Lubero : « La résilience des habitants cache une réelle fragilité émotionnelle », prévient un psychologue du HGR Mambowa Paluku
Après l’horreur des massacres, comment soigner les esprits ? Sur l’axe Butembo-Manguredjipa, en territoire de Lubero, la population tente de se relever après les exactions des rebelles ADF. Si les corps guérissent, les traumatismes psychologiques, eux, restent profonds. Pour éviter une crise de santé mentale, les experts se mobilisent sur le terrain.
Pour Paluku Mughenderwa Crispin, psychologue affecté à l’Hôpital général de référence (HGR) de Mambowa, la résilience des habitants ne doit pas occulter leur fragilité émotionnelle. Ce vendredi, il a lancé un appel pressant à la communauté : ne pas s’enfermer dans le pessimisme. Pour lui, la santé mentale passe aussi par une gestion rigoureuse du quotidien et une solidarité renforcée.
“Dans la période que nous sommes en train de vivre, c’est une période dangereuse. Et nous pouvons voir comme si ça n’avait pas d’effet, mais ça peut amener des problèmes dans la communauté, même causer certains camps de maladies que nous pouvons ignorer. Et ce que je peux donner comme conseil, c’est de comprendre qu’il y a un changement de rôle. Vous allez constater que vous étiez à Masayi où papa était capable de produire quelque chose, il était en train de piéger les rats pour gagner sa vie, mais arrivé à Njiapanda, il n’y a plus de rats. Et vous allez constater que papa perdrait sa valeur. Et en perdant cette valeur, vous allez constater que maman est en train de voir comme si papa n’existait plus dans la famille. Et vous pouvez constater qu’il y a même des enfants qui peuvent peut-être se débrouiller pour aller récupérer la place de papa ou bien la place de maman. Alors ça devient dangereux, papa va se sentir mal à l’aise, et vous pouvez constater que papa peut se faire du mal à lui-même parce qu’il ne se sent plus bien. Et autre chose, je peux conseiller à la communauté de ne pas être pessimiste. Vous allez constater que les gens croient que ça ne changera pas. On a souvent dit que quelques sois la longueur de la nuit, le soleil apparaîtra. Et voir comment gérer les petits, rien que nous gagnons. Essayons de voir comment minimiser les dépenses. Nous pouvons nous aider mutuellement. Si tu constates que tu as trouvé quelque chose que le voisin n’a pas, essaye de le donner au voisin, et lui aussi peut te le donner quand il va le trouver”, a-t-il conscientisé.

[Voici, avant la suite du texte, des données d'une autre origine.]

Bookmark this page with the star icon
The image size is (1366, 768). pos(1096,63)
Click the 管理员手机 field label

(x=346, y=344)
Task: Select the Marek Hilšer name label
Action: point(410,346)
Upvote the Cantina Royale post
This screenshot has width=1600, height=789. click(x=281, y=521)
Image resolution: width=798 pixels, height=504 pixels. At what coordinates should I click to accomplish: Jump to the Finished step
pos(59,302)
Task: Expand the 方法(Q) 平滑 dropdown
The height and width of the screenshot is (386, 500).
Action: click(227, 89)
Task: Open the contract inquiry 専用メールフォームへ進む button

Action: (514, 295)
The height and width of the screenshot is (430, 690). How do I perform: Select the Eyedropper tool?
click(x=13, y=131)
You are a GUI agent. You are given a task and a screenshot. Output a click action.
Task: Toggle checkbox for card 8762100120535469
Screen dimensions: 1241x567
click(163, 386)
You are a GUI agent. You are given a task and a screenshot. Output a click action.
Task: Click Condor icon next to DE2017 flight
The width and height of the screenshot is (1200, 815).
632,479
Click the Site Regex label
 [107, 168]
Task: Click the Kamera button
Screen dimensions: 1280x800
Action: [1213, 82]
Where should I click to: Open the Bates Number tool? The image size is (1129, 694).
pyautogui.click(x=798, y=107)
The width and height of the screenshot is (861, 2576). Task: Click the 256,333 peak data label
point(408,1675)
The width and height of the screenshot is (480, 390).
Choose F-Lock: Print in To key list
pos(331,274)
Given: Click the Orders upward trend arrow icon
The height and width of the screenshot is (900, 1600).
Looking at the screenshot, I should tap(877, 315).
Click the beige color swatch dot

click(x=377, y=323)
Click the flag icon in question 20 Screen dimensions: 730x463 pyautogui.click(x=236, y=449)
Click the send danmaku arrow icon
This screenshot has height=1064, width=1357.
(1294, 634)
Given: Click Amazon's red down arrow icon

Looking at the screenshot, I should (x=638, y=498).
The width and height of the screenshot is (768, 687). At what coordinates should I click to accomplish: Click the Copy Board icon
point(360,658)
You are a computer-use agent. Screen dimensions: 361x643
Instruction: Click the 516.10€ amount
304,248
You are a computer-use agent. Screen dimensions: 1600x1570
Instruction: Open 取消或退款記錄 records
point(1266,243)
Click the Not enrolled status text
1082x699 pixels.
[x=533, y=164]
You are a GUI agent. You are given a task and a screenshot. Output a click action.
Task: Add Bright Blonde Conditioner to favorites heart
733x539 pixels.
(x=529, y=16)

Ce message de prévention intervient dans un climat contrasté. D’un côté, une accalmie relative est observée depuis février dans la chefferie des Baswagha et le secteur des Bapere. De l’autre, l’inquiétude demeure. Des affrontements ont encore été signalés dans le groupement Bapukara, opposant deux factions de groupes Wazalendo. Un rappel brutal que la paix des esprits reste étroitement liée à celle des armes.